For my part, I've jumped off the road, as we say, for a three-day visit with two dear friends in Floyd, Virginia, while the rest of my fellow SLRians pitch in at Acorn, an egalitarian intentional community in Mineral, about four hours NNE. On Thursday I will rendezvous with Julia back in Roanoke, as a group of us travel to Occupy sites in the Southern region to learn about and perhaps teach what we've heretofore learned about sustainable practices and political action. Meanwhile a crew aboard Priscilla will make its way to the 6th annual Mountain Justice Fall Summit in the Coal River Valley of Southern West Virginia, hosted by Coal River Mountain Watch and RAMPS (Radical Action for Mountain Peoples' Survival), a direct action campaign to end strip mining.

Saving the planet, it turns out, is a full time job.

Tuesday, October 18, 2011

A Single Step


A journey of a thousand miles begins with a single step.
Lao-tzu, Chinese philosopher (604 BC – 531 BC)


The Right2Know March foot soldiers who set out Saturday, October 1, from the Flatbush Food Coop in Brooklyn, New York, arrived at the White House Sunday, October 16, at 12:51 PM, though not before intersecting with the Occupy DC protesters at K and 15th Streets, in an acknowledgment of political solidarity and philosophical harmony. The seemingly disparate issues currently addressed by political activists, environmentalists and sustainability advocates are anything but isolated. They are connected like the rhizomes which lay beneath golf course turf, trampled by the power elite as they conspire to keep 99 percent of the population financially-subservient. The proliferation of civil disobedience and direct actions throughout the United States – coined the American Autumn – is but the tip of the iceberg. The ship of global corporatocracy has taken a hit to its hull – and like on the RMS Titanic, rearranging the deck chairs isn't going to change the outcome. It's no longer a question of if, but when.

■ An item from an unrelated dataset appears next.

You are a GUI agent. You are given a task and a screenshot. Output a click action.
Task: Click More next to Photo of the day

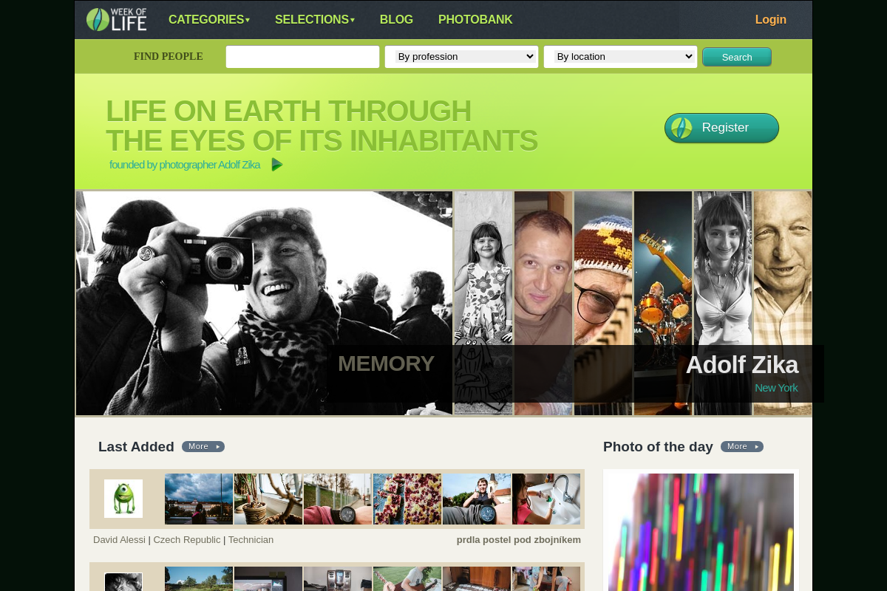[x=742, y=447]
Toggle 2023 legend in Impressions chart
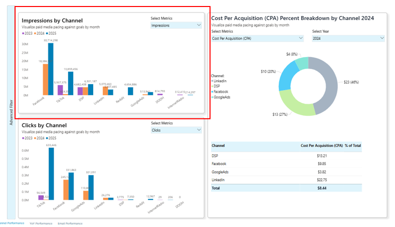Viewport: 395px width, 227px height. click(x=28, y=33)
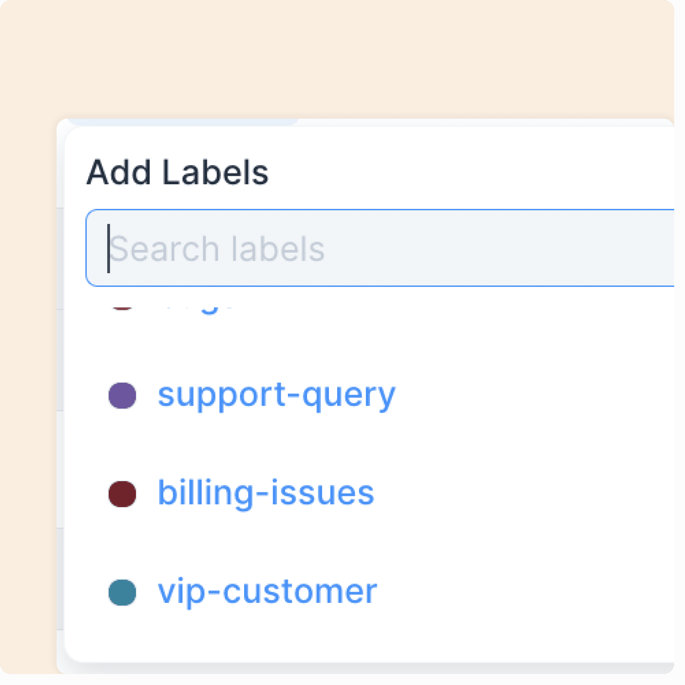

My concerns a few days back that wearing out shoe leather in this mobilization might go unnoticed proved to be unwarranted. National Public Radio weighed in yesterday on its food blog, the salt, mentioning our arrival and rally at 1600 Pennsylvania Avenue, reporting that the movement calling for mandatory labeling of genetically-engineered food is “heating up”. The plight and future of global agriculture is a keystone issue, the first domino, which if toppled has the power to run the table and reset the status quo of planetary sustenance, rescuing it from the sway of chemistry and gene-tampering toward the ways of biology, as nature intended.

This morning we awoke in a parking lot in Fairfax, Virginia, at George Mason University, an innovative, entrepreneurial institution with global distinction in a range of fields including climate change. It should also be mentioned there is a strong ROTC presence on campus. Rolling in last night to a first-things-first supper of Potato-Leek Soup, bubbling in its bungee'd cauldron en route from Takoma, a neighborhood in northern Washington DC, where we had landed the eve of our descent into DC. Usurped from the throne during the reign of Everybody's Kitchen, I am again responsible for the care and feeding of our newly-reconstituted roster of solutionaries, which has been and will be in flux for the remainder of the tour.

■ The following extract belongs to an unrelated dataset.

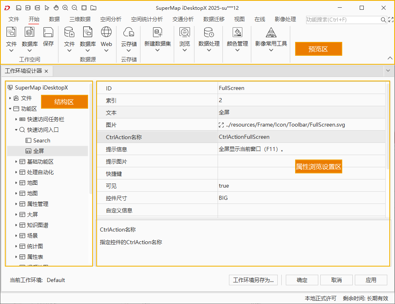
Task: Open the 数据迁移 ribbon tab
Action: (x=214, y=19)
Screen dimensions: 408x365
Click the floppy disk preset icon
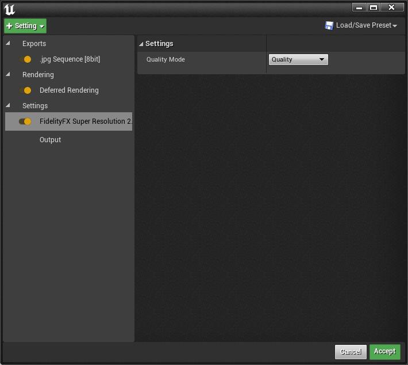click(329, 26)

The first one up, I boiled water, quietly French-pressed coffee, checked my e-mail on an about-to-power-down laptop outside Priscilla on a curb, a ubiquitous furnishing on the road. After getting a download from Tom on how the day ahead would unfold (totally different than we had anticipated), I ambled over to the adjacent Mason Inn, Conference Center and Hotel. Against a group of smartly-attired guest congregating in the lobby wing, I felt conspicuous with my sleepy-headed hairdo, black GMO protest T-shirt, khaki shorts and red-yellow-and-blue, Off the Wall Vans, sans socks. Nevertheless I sought out and found a comfortable easy chair and ottoman, plopped down and plugged in my MacBook (God bless you, Steven Jobs! May you rest in PCeace).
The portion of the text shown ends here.